ACTIVITY 1 — Reproduce the Stone Roses album passage, everything from "John Leckie's shimmering" down to "debuts ever made.", with "tempos" swapped out for "speeds".
ACTIVITY 2 — Condense the paragraph of the Stone Roses album passage that begins "John Leckie's shimmering production" into a bulleted list of its main facts.
ACTIVITY 3 — Pick up the Stone Roses album passage after its final sentence and extend it.

DOCUMENT SEGMENT —
- Opening Delimiter -

John Leckie's shimmering production captured indie jangle meeting dancefloor groove, creating the template for Madchester's crossover. "My first impression of the demos was, 'Oh, another indie band,'" Leckie told MOJO. "It was badly recorded, everything was too fast and the vocals were over-drenched in reverb. I knew it would be a challenge." He rehearsed them for weeks before recording, stepped down the tempos, gave the songs room to breathe. The result: a guitar-pop masterpiece that balanced the Stone Roses' art-school aspirations with their love of funk and psychedelia. "Fools Gold" became the scene's defining moment, nine minutes of wah-wah guitar and breakbeats that worked on indie dancefloors and in Haçienda DJ booths. The album proved you could be melodic and groovy, retro and contemporary, beautiful and functional. It remains one of the greatest British debuts ever made.

- Closing Delimiter -

DATASET ENTRIES —

- Opening Delimiter -

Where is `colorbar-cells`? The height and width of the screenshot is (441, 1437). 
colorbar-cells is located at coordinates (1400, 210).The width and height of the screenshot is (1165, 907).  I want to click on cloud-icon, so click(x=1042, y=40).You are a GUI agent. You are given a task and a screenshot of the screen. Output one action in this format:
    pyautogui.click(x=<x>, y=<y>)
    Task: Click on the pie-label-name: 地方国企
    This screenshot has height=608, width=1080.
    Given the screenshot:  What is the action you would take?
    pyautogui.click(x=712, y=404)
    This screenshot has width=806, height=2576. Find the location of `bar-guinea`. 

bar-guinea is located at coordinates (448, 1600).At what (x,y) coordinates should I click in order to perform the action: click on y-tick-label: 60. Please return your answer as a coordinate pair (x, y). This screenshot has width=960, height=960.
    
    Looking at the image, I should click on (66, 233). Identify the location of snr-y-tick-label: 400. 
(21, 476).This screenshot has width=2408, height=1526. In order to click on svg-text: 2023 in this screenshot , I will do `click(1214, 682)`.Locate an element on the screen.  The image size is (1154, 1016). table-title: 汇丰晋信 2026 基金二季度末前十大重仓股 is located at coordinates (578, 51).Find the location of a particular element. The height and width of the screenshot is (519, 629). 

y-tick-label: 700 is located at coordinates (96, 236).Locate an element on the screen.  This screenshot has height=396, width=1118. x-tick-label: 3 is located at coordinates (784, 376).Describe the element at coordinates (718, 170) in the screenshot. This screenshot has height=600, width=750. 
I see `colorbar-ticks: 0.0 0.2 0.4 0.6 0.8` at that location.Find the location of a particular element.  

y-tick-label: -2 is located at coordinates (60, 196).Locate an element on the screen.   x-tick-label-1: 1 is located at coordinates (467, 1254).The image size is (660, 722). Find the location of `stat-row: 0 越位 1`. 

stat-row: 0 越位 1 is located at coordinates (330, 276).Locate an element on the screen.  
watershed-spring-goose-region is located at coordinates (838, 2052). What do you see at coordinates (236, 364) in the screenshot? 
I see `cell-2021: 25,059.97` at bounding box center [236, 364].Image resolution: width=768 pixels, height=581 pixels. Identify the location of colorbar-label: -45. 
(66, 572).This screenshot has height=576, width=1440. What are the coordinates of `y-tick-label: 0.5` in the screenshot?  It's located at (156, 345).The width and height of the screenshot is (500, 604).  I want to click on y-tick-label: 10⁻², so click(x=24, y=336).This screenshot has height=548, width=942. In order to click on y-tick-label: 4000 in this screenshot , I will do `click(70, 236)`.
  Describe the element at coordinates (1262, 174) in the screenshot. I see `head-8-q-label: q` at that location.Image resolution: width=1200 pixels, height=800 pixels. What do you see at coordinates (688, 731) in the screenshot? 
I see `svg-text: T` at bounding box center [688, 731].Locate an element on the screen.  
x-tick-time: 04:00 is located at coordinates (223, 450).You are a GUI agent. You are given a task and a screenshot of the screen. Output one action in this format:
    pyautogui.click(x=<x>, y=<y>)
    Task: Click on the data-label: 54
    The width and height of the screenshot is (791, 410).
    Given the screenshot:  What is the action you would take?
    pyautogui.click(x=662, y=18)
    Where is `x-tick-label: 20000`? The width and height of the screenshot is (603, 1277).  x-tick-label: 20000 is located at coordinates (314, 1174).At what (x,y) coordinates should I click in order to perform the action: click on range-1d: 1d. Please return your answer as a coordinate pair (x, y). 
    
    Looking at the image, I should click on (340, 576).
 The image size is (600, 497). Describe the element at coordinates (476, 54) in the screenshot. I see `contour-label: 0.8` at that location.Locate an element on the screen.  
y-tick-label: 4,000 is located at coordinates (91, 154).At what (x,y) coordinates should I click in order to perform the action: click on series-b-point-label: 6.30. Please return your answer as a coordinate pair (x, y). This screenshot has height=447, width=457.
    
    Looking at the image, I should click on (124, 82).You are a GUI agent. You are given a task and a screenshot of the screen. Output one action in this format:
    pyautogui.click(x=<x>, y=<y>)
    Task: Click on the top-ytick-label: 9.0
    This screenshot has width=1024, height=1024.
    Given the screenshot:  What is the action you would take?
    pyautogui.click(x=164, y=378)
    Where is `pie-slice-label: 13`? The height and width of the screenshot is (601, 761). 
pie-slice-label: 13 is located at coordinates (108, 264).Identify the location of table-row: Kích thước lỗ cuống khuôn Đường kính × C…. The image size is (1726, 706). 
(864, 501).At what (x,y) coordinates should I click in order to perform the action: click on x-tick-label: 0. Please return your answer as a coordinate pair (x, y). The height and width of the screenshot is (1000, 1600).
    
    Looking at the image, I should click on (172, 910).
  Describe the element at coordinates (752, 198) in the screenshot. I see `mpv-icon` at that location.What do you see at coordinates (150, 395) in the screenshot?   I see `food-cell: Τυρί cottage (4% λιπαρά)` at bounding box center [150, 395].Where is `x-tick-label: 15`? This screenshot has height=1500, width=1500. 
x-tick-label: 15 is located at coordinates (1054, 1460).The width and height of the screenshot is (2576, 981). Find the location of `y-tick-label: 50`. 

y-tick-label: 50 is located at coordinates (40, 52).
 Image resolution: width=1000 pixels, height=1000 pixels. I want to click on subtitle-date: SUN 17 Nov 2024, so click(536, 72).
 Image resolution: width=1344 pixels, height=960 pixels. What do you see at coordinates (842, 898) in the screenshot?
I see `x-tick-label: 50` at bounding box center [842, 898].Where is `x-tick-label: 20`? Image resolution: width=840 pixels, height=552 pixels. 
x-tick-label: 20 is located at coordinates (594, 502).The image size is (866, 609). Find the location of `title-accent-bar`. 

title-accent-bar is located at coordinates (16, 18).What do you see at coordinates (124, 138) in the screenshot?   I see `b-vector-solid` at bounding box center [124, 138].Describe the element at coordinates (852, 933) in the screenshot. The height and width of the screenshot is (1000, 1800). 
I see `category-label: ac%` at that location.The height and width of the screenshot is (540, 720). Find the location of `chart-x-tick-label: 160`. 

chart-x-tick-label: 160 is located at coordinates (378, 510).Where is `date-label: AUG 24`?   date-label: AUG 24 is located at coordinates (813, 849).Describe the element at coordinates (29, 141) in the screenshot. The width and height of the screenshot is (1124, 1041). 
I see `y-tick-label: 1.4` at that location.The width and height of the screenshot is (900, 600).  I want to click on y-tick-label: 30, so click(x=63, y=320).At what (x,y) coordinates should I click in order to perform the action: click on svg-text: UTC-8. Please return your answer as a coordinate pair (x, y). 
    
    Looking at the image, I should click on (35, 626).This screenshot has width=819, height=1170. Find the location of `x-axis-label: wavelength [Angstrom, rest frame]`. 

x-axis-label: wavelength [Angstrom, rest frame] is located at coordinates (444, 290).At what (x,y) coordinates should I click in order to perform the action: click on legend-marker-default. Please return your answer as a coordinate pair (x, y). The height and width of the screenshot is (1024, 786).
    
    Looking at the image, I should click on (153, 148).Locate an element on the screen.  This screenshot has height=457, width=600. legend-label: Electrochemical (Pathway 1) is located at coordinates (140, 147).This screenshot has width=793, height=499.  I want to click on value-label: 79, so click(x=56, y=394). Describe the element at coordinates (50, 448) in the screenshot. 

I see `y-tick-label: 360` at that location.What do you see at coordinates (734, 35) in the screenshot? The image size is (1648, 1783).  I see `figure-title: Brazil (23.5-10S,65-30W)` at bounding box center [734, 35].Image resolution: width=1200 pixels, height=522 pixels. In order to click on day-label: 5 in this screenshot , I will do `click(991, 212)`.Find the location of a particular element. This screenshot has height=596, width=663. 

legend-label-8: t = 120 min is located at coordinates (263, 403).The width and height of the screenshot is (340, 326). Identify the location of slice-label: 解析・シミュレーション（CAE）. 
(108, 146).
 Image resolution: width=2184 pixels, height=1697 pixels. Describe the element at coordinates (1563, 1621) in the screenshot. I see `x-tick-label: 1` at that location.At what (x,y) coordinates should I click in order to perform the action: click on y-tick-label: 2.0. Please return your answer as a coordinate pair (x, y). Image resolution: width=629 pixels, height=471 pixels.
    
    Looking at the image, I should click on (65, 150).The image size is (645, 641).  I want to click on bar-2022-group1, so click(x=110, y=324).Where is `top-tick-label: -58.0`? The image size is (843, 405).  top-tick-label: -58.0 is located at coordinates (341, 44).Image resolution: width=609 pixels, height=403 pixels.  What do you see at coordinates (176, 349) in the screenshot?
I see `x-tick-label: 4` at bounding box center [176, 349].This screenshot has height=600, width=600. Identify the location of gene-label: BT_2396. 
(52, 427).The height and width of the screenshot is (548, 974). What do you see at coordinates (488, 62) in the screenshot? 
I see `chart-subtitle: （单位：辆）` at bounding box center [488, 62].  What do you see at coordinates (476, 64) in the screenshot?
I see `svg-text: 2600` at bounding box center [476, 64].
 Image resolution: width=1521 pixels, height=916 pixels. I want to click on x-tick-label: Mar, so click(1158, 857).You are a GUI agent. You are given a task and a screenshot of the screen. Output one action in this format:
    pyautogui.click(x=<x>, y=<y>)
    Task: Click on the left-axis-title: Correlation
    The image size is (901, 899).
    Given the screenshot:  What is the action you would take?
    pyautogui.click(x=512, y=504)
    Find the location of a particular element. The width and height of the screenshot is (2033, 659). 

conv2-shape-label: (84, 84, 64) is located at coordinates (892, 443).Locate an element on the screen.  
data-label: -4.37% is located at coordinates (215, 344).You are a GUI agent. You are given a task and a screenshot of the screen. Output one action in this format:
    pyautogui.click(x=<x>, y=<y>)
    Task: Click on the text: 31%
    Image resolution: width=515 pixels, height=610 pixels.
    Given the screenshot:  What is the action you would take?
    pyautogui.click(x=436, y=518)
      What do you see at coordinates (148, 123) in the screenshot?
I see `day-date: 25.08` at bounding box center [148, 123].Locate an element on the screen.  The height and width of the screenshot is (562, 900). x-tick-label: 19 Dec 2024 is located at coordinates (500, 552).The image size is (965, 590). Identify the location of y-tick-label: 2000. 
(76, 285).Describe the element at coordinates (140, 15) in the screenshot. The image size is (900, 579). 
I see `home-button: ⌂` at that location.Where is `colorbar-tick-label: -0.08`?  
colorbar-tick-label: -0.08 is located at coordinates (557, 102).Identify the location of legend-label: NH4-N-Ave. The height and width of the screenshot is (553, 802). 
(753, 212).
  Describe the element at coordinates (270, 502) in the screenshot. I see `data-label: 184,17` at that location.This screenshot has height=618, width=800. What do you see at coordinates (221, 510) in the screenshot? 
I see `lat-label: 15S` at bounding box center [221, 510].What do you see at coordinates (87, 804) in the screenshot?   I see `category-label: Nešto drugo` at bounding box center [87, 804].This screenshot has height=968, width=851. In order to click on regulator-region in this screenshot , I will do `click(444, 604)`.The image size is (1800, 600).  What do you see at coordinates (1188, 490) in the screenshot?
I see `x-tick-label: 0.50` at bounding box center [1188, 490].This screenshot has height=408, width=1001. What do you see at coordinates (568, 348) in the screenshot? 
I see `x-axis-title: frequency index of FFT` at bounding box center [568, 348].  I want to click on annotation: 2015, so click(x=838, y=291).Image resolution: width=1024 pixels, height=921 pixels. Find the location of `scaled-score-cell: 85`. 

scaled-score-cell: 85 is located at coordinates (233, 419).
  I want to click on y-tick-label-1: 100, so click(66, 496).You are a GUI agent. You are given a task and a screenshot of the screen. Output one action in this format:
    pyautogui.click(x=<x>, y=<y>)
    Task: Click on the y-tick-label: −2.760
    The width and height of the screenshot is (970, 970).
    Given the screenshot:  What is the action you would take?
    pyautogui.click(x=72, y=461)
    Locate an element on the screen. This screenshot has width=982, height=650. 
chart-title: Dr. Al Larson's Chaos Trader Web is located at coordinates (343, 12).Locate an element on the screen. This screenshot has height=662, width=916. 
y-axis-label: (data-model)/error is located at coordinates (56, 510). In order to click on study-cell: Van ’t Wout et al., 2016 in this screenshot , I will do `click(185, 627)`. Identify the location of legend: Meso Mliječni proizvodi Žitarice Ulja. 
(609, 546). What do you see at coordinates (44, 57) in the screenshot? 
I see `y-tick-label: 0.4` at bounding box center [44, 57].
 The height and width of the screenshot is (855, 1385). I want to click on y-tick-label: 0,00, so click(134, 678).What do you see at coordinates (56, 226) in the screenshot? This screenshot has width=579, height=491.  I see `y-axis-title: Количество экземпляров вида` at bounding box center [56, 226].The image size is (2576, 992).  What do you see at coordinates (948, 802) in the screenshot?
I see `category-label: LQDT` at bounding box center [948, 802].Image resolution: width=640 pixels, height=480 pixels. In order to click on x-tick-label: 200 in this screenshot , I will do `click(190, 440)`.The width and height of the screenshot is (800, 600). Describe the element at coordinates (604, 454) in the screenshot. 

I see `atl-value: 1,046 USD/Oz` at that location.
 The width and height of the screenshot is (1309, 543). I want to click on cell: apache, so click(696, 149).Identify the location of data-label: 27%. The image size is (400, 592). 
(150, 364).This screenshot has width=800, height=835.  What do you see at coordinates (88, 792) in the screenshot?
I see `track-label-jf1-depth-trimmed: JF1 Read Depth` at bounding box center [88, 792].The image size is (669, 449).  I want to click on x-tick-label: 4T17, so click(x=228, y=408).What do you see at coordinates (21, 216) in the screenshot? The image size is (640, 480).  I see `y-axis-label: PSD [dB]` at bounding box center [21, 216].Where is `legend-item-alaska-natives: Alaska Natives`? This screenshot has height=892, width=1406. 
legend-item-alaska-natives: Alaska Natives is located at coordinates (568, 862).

- Closing Delimiter -

ANSWER SECTION 1 —
John Leckie's shimmering production captured indie jangle meeting dancefloor groove, creating the template for Madchester's crossover. "My first impression of the demos was, 'Oh, another indie band,'" Leckie told MOJO. "It was badly recorded, everything was too fast and the vocals were over-drenched in reverb. I knew it would be a challenge." He rehearsed them for weeks before recording, stepped down the speeds, gave the songs room to breathe. The result: a guitar-pop masterpiece that balanced the Stone Roses' art-school aspirations with their love of funk and psychedelia. "Fools Gold" became the scene's defining moment, nine minutes of wah-wah guitar and breakbeats that worked on indie dancefloors and in Haçienda DJ booths. The album proved you could be melodic and groovy, retro and contemporary, beautiful and functional. It remains one of the greatest British debuts ever made.

ANSWER SECTION 2 —
- John Leckie's production blended indie jangle with dancefloor groove and set the template for Madchester's crossover.
- Leckie found the demos badly recorded and too fast, with vocals drenched in reverb.
- He rehearsed the band for weeks, slowed the tempos and gave the songs room to breathe.
- The album balanced the Stone Roses' art-school aspirations with their love of funk and psychedelia.
- "Fools Gold" became the scene's defining moment. It ran nine minutes, with wah-wah guitar and breakbeats, and worked both on indie dancefloors and in Haçienda DJ booths.
- The album showed music could be melodic and groovy, retro and contemporary, beautiful and functional.
- It remains one of the greatest British debuts ever made.

ANSWER SECTION 3 —
Second Coming

1994

John Squire's blues-rock turn divided critics after five years in legal limbo; "Love Spreads" reached number two, but the album signaled the scene's exhaustion and the band's impending collapse. Producer Simon Dawson, the house engineer at Rockfield Studios, told Sound on Sound that he "just happened to be in the right place at the right time" when the Roses arrived to record. Squire's mountain-biking injury and Reni's departure cast shadows over the sessions. The album was heavier, bluesier, more American-sounding than the debut, and it divided fans. Some heard ambition and growth; others heard a betrayal of the jangle-pop formula that made the debut perfect. "Somebody's going to make money off us coming back, so it was the best thing to do," Ian Brown told The Big Issue in 1994, explaining why they gave the comeback interview to a homeless charity magazine. The album peaked at number four, went gold, but it couldn't recapture the magic. Madchester was over. Britpop was rising. The Roses had missed their moment.